When to Consult a Doctor

Recognizing when an upset stomach warrants professional medical attention is important. Signs of dehydration are a primary concern, and medical evaluation is necessary if these symptoms appear:

  • Decreased urination (fewer wet diapers in infants, or no urination for eight hours in older children)
  • Dry mouth
  • Absence of tears when crying
  • Sunken eyes
  • Unusual lethargy or irritability

Other specific red flags also indicate immediate medical attention. Consult a healthcare provider if:

  • High fever, especially in infants under three months (over 100.4°F or 38°C) or over 102.2°F (39°C) in older children.
  • Severe or persistent vomiting, particularly if it is green (bile), projectile, or contains blood.
  • Blood in the stool (black, tarry, or bright red).
  • Severe abdominal pain, especially if localized, causing the child to double over, awakening them from sleep, or accompanied by abdominal rigidity or distension.
  • The child is unable to keep fluids down, appears unusually weak, unresponsive, or confused.
  • Symptoms persist for more than 24-48 hours.
  • The child has a known underlying medical condition (e.g., diabetes, compromised immune system), recent injury, or possible ingestion of a non-food item.

What Not to Give

When managing an upset stomach in children, it is important to know what substances and practices to avoid.

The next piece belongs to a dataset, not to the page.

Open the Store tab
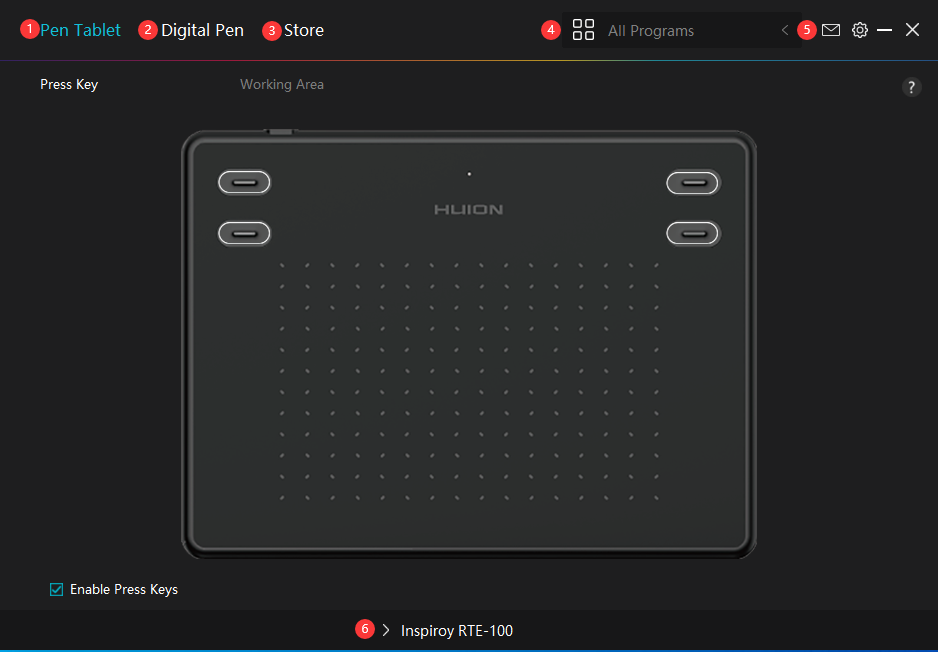The height and width of the screenshot is (652, 938). (x=303, y=30)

Adult medications should never be given to children, as their dosages are typically too high and dangerous. A particularly important warning concerns aspirin and products containing it, such as bismuth subsalicylate, due to the risk of Reye’s syndrome. This rare but severe condition causes brain swelling and liver damage, primarily affecting children and teenagers recovering from viral infections.

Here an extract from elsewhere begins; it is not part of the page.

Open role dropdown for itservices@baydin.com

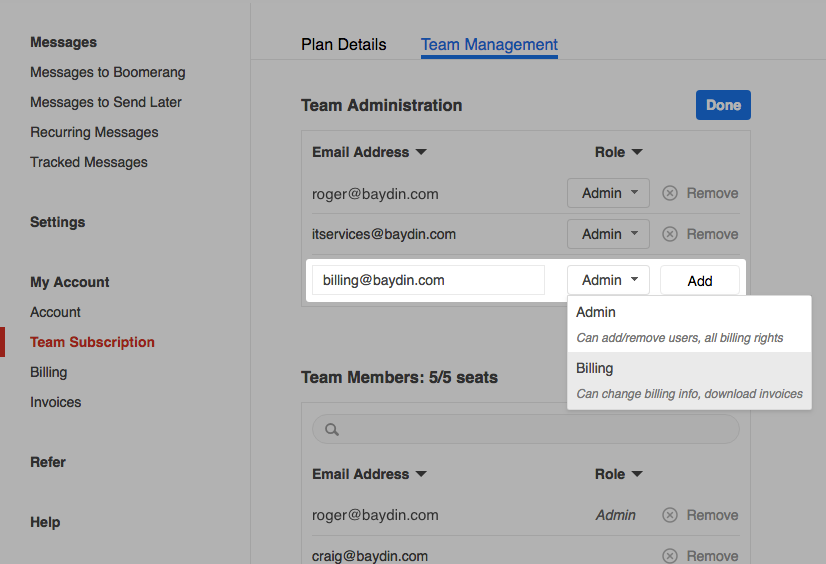coord(608,234)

Unapproved herbal remedies or dietary supplements should be avoided due to lack of regulation and potential for adverse effects or interactions. Undiluted fruit juice or other sugary drinks, including soda, can worsen diarrhea and dehydration by drawing more water into the intestines. Solid foods that are fatty, spicy, or difficult to digest should not be introduced too soon after vomiting or diarrhea, as they can irritate the recovering digestive system. Antiemetic or antidiarrheal medications not specifically approved for children, or those given without a doctor’s consultation, should be avoided, as their use in young children can be risky and may mask more serious conditions.